When Hopkins implemented mandatory, universal satisfactory/unsatisfactory (S/U) grading for all undergraduates at Homewood on March 27, we supported the decision. It took into account the thousands of students who had signed petitions demanding alternative grading systems during the ongoing coronavirus pandemic, as well as direct input from the Student Government Association (SGA) and the Homewood Academic Council.
While the Krieger School of Arts and Sciences (KSAS) and the Whiting School of Engineering (WSE) have adopted the mandatory S/U grading policy, one Hopkins division for undergraduates has not: the Peabody Institute.
On March 27, Peabody settled for an opt-out S/U system for this spring. On April 2, KSAS administrators clarified that dual-degree students will be subject to Homewood’s grading policy for all of their classes. Although Peabody administrators stated that the policy was appropriate for their students, why their decision differs from that of KSAS or WSE remains unclear.
Since the suspension of in-person classes, Homewood students have become all too familiar with the complications of online learning. The structure of lectures and seminars has remained largely the same, but lab courses have changed significantly. In all cases, students’ capacity to learn and engage is limited.
For students at Peabody, the obstacles of learning online are even more pronounced. Nearly every Peabody course, with a focus on developing vocal, instrumental or dance skills, requires in-person interaction by nature. While only some Homewood classes are drastically different online, most Peabody courses are now unrecognizable.

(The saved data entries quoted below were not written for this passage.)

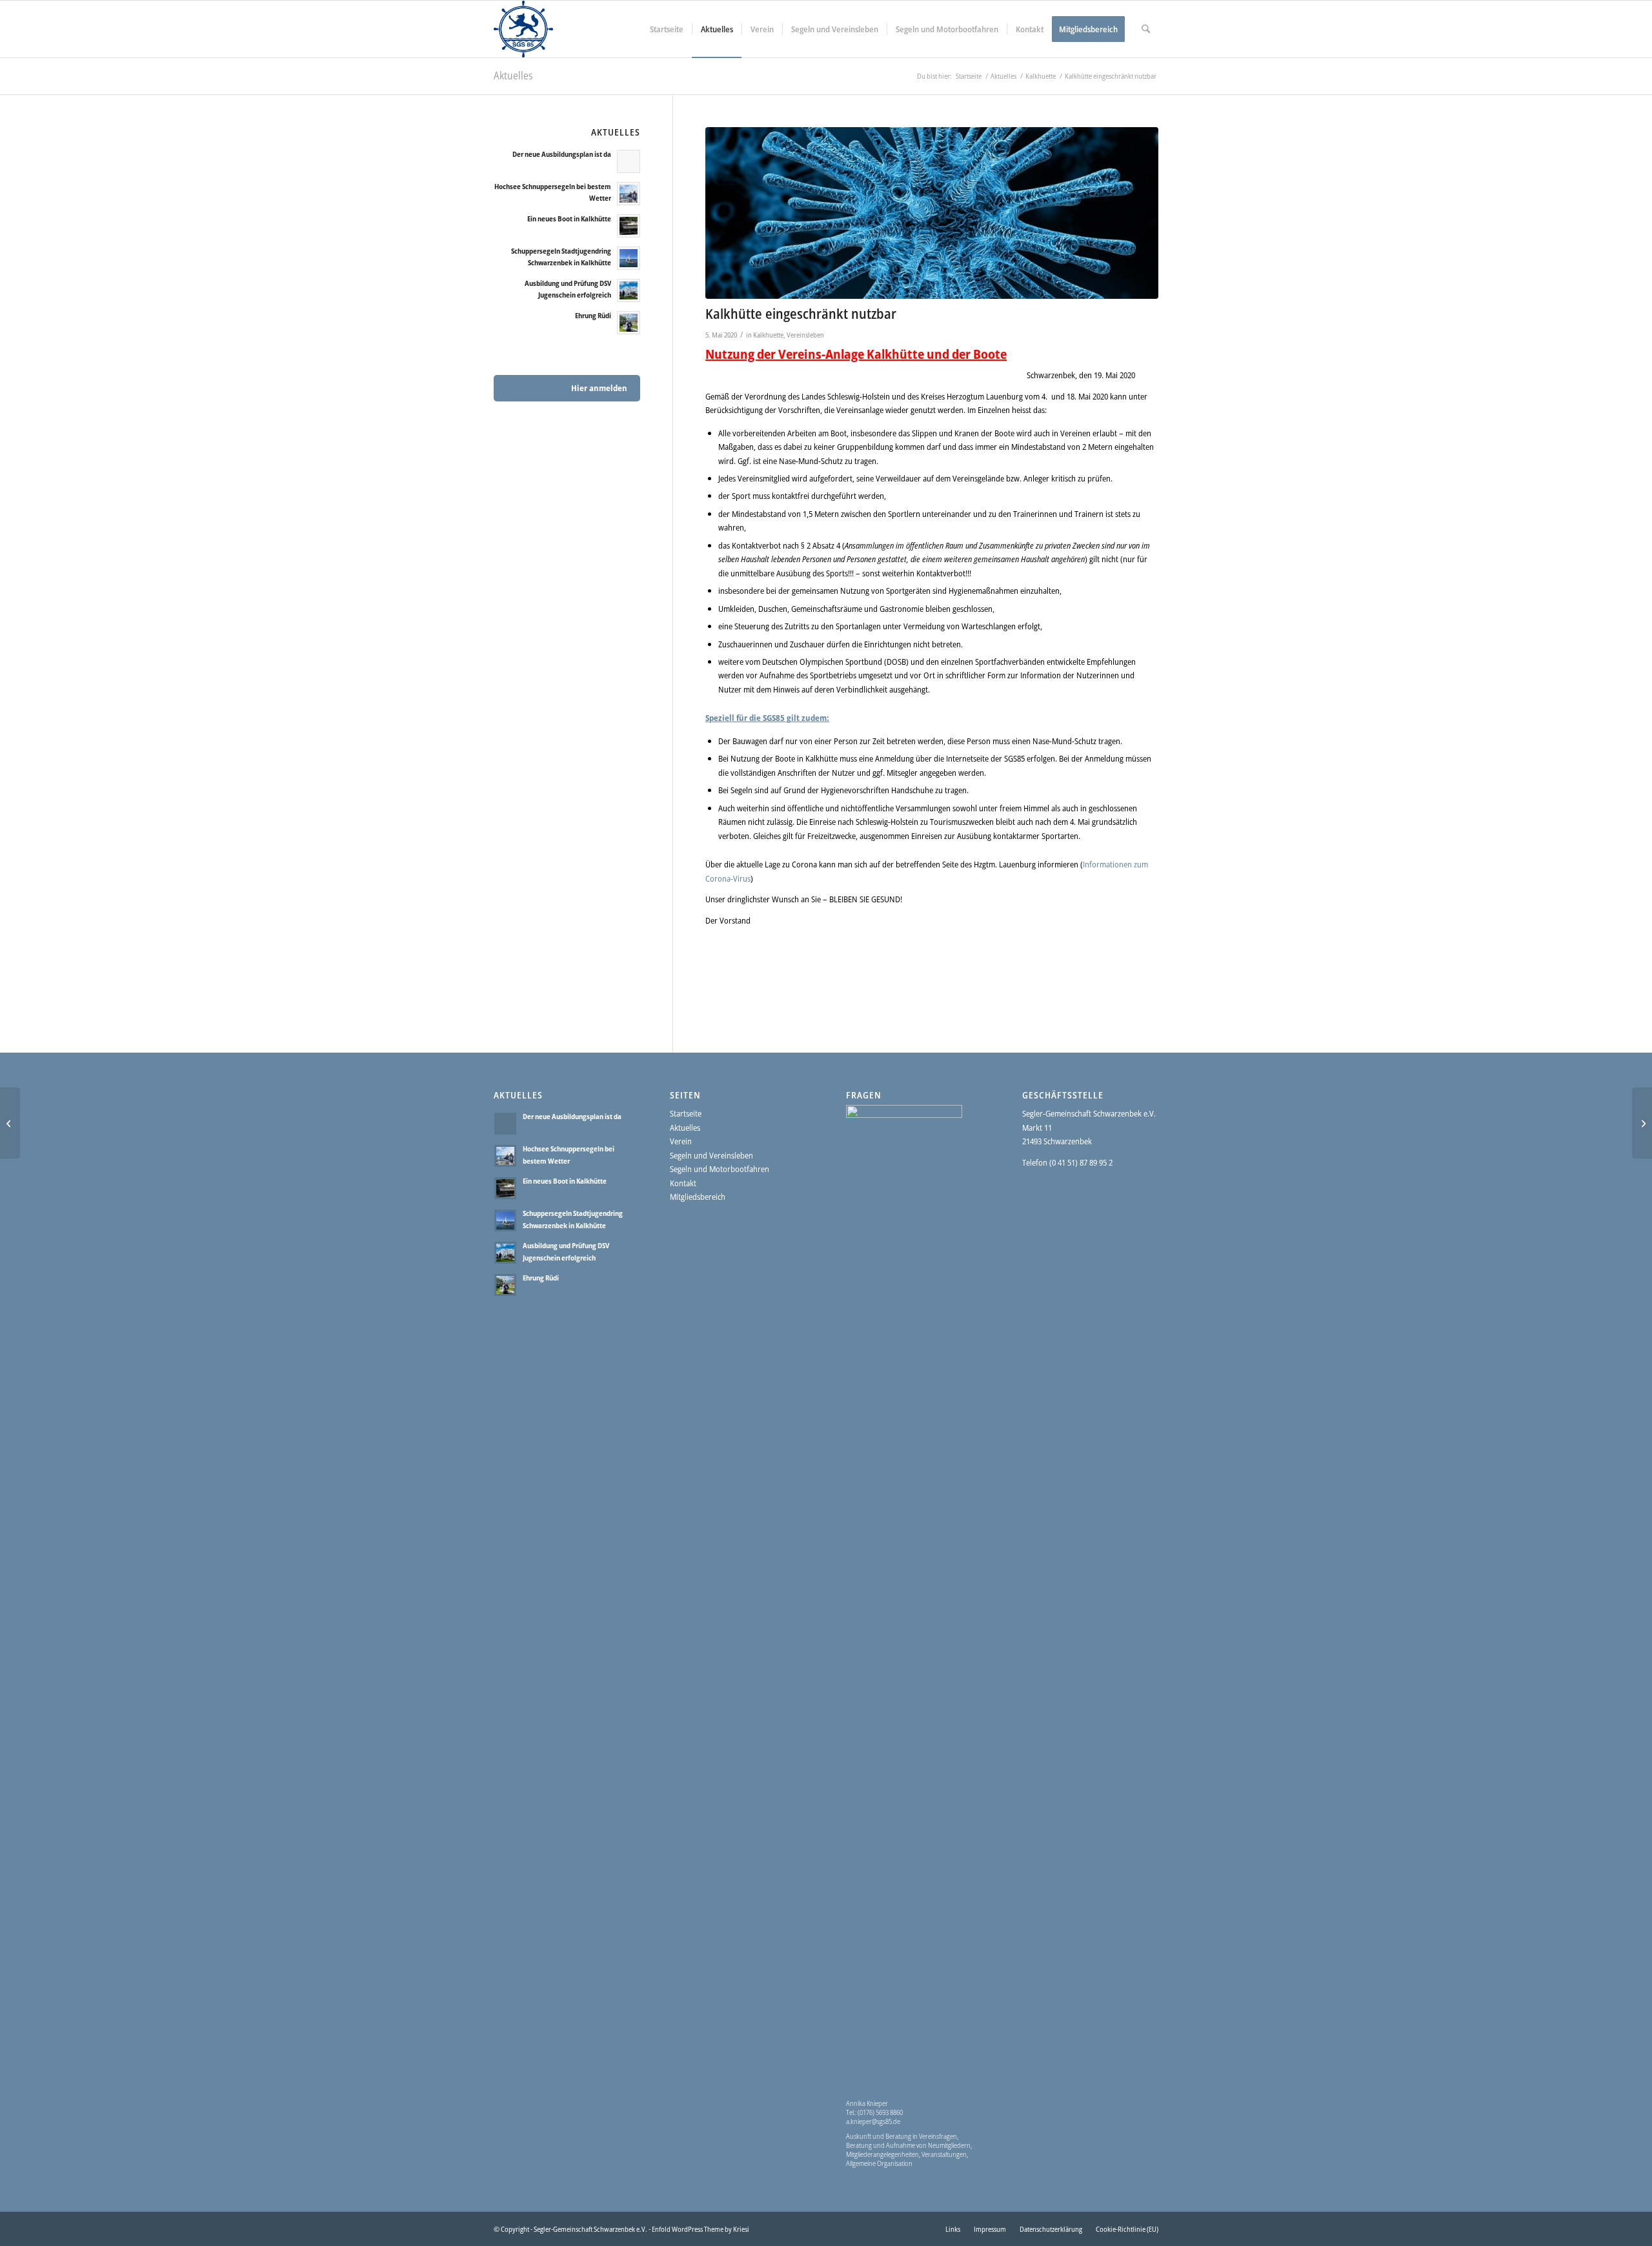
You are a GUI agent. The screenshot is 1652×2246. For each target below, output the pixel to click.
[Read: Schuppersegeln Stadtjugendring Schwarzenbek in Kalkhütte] (628, 258)
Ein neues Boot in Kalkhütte (569, 218)
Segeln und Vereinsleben (711, 1155)
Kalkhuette (768, 334)
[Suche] (1145, 29)
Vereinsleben (805, 334)
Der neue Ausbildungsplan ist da (561, 154)
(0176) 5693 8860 (879, 2112)
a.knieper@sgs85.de (873, 2121)
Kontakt (683, 1183)
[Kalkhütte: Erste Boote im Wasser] (1642, 1123)
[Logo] (523, 29)
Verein (681, 1141)
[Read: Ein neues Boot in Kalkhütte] (628, 226)
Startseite (685, 1113)
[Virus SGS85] (931, 213)
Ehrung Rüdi (593, 315)
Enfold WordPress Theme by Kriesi (700, 2229)
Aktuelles (513, 75)
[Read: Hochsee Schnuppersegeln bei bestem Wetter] (628, 193)
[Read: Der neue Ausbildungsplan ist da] (628, 161)
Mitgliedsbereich (697, 1196)
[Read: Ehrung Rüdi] (628, 322)
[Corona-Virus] (10, 1123)
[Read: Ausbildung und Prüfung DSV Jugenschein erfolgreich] (628, 290)
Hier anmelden (599, 388)
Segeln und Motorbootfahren (719, 1169)
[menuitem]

Peabody has loaned out over 150 instruments. But not all students have the necessary resources; some are using keyboards printed on paper. Not all students have the privacy, space or environment they need in their homes to practice; some are dancing on unsuitable floors at the expense of their health.
Perhaps one of the greatest disappointments for these students is that they no longer have the final concerts or recitals that are central to their education. They must sing, play or dance alone, without an audience, a stage or accompaniment. They do not have the most important platform they need to demonstrate what they have learned this year.
Peabody students are largely upset at opt-out S/U grading, and for good reason. Evaluating performances through Zoom is extremely difficult when not all students have access to decent sound quality or stable internet. It simply does not make sense to ascribe grades to a drastically altered online learning experience. The grades students get this semester will not reflect their actual ability.
Universal S/U grading guarantees that students can prioritize their health this semester. Under an optional S/U grading system, graduate and professional program applicants could be rejected on the basis of keeping their grades covered. In a crisis like this, students should be prioritizing their physical and mental well-being, not their grades.
Homewood administrators understood the need to even the playing field for all. Peabody administrators did not. It is worth noting that this is not the first time that there have been notable discrepancies between Peabody and Homewood students in terms of the support that they receive. Though formally a part of the Hopkins population, Peabody undergraduates do not have the same immediate access to vital student services as KSAS and WSE students do. They must travel to Homewood for resources such as HelWell, the Counseling Center and the Office of Institutional Equity.
Peabody students’ ability to organize is also severely limited. The student body is smaller than Homewood’s, and the Peabody General Assembly is less developed than SGA. When Peabody undergraduates feel that their needs are not being met, how do they mobilize? How do they ensure that their voices are heard?
In this time of crisis, it is especially important that all undergraduates are able to prioritize their mental and physical health. For Homewood students, having a mandatory S/U grading system has made this easier to do. Peabody students deserve the same.